Ludwig van Beethoven (1770-1827)

Symphony No.6 in F major, Op.68, "Pastoral"
Awakening of happy feelings upon arriving in the country: Allegro ma non troppo.
Scene by the brook: Andante molto moto.
Peasants’ merry-making: Allegro –
Thunderstorm: Allegro –
Shepherds’ song, happiness and thanksgiving after the storm: Allegretto.
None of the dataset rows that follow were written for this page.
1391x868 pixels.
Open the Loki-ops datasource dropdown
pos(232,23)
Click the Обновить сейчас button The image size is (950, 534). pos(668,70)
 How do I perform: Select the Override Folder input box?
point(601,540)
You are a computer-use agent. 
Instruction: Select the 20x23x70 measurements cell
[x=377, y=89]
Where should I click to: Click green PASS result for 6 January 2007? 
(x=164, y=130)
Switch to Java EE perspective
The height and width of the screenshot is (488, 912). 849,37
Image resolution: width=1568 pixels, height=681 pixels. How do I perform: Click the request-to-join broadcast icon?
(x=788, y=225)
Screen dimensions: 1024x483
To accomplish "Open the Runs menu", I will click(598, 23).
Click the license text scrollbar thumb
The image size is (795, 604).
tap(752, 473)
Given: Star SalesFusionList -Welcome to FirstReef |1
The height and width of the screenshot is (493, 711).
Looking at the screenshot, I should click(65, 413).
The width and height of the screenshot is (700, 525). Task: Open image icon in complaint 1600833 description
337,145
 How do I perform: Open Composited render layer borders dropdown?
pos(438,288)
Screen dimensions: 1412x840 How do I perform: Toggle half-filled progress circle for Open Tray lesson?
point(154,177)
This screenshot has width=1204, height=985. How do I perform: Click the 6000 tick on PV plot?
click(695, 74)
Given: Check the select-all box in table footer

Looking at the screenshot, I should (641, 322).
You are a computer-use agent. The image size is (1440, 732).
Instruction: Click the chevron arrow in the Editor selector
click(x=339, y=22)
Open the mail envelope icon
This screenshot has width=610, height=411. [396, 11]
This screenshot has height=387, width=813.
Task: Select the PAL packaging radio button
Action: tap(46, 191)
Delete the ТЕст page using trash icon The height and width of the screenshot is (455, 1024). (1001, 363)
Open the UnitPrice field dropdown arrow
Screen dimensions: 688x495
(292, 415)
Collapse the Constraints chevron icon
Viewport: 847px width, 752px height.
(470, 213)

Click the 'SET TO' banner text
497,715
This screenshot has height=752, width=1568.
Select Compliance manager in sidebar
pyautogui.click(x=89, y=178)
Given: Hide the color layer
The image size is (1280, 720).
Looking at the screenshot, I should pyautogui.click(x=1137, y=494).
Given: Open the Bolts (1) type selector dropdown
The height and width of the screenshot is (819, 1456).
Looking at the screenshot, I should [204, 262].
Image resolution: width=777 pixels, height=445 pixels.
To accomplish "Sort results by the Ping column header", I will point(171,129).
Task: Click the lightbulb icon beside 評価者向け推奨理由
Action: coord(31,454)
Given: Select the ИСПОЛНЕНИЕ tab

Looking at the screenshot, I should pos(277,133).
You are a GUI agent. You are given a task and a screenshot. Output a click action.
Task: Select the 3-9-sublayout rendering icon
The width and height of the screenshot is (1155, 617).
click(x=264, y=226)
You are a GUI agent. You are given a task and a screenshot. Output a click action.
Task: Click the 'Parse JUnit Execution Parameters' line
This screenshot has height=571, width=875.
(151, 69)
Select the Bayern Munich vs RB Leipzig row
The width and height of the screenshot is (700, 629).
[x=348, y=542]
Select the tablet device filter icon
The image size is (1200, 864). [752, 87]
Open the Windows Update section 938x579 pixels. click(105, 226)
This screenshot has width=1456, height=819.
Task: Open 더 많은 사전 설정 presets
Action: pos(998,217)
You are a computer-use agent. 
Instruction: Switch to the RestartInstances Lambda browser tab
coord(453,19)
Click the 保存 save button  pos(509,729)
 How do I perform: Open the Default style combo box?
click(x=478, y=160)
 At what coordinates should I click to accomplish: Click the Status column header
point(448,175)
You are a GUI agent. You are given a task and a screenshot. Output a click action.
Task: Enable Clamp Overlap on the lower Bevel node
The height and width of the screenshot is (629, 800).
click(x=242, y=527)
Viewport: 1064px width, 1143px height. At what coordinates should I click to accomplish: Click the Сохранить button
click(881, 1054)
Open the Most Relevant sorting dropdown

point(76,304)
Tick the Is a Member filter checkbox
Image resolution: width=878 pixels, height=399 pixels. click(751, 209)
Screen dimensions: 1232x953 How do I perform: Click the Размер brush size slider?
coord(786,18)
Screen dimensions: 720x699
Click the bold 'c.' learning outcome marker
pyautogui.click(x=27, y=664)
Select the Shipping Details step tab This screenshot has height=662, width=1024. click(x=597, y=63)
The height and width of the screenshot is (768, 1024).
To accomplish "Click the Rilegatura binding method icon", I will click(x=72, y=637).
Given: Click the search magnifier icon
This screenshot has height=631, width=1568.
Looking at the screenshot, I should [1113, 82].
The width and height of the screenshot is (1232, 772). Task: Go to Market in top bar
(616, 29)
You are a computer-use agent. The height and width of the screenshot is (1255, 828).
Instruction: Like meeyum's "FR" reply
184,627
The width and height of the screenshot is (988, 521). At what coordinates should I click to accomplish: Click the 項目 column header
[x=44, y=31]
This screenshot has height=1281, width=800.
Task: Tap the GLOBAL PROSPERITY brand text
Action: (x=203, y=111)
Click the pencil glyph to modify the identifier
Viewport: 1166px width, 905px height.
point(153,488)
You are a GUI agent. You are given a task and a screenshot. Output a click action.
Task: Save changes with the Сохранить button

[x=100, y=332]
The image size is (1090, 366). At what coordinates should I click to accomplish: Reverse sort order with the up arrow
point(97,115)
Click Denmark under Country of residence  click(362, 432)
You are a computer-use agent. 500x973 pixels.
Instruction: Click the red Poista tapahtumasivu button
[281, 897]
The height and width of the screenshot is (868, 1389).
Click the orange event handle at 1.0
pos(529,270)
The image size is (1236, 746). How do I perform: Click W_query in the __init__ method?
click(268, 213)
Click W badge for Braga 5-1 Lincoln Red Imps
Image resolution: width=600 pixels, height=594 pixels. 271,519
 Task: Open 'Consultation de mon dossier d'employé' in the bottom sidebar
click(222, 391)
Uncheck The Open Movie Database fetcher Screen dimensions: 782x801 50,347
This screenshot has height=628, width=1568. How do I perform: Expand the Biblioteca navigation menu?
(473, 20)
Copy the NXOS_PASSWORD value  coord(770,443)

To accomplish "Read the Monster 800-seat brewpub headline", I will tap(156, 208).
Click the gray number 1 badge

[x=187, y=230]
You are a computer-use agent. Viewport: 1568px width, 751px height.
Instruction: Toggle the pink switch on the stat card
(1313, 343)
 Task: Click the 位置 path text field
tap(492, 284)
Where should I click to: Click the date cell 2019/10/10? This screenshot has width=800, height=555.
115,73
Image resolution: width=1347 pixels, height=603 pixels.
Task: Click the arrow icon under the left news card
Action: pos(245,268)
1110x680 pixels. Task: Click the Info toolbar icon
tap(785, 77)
At the start of the 19th century, the city of Vienna was surrounded by villages and spa-towns, nestling amidst the rolling hills of the Danube valley. The Viennese would escape each summer to Baden, Heiligenstadt and Döbling, and Ludwig van Beethoven took particular solace in these rural retreats. The peace and solitude he found amidst nature gave him a blessed escape from the worries and conflicts of his life in the city, from awareness of his declining hearing, and, of course, from the political turmoil of the time – Vienna was bombarded and captured by Napoleon in November 1805, and again in May 1809. Beethoven seems to have seen in nature a revelation of a higher and better state of being, and numerous contemporaries have recorded how much the countryside meant to him. An innkeeper in Baden once had Beethoven reject a room in his hotel because there were no trees nearby and " I love a tree more than a man". Caught in a rainstorm, he once angrily refused an offered umbrella and simply strode on through the downpour. And there seems little doubt that he drew actual creative inspiration directly from the countryside. His servant Michael Krenn tells of him roaming the fields from 6 in the morning to 10 at night "sketch book in hand, waving his arms, completely carried away by inspiration" and when a friend was staying in Baden in 1817, Beethoven urged her, "do not forget that Beethoven has often lingered there; and when you wander through the silent pinewoods, remember that I have often made poetry, or, as they say, composed there". One of his sketchbooks, from 1803, shows him trying to write down the sound of a stream near Heiligenstadt in musical notation, and the three-bar fragment of music that resulted bears an unmistakable resemblance to the flowing figure for two cellos that runs through the Andante of the "Pastoral" Symphony. "The broader the stream", he observed, "the deeper the note".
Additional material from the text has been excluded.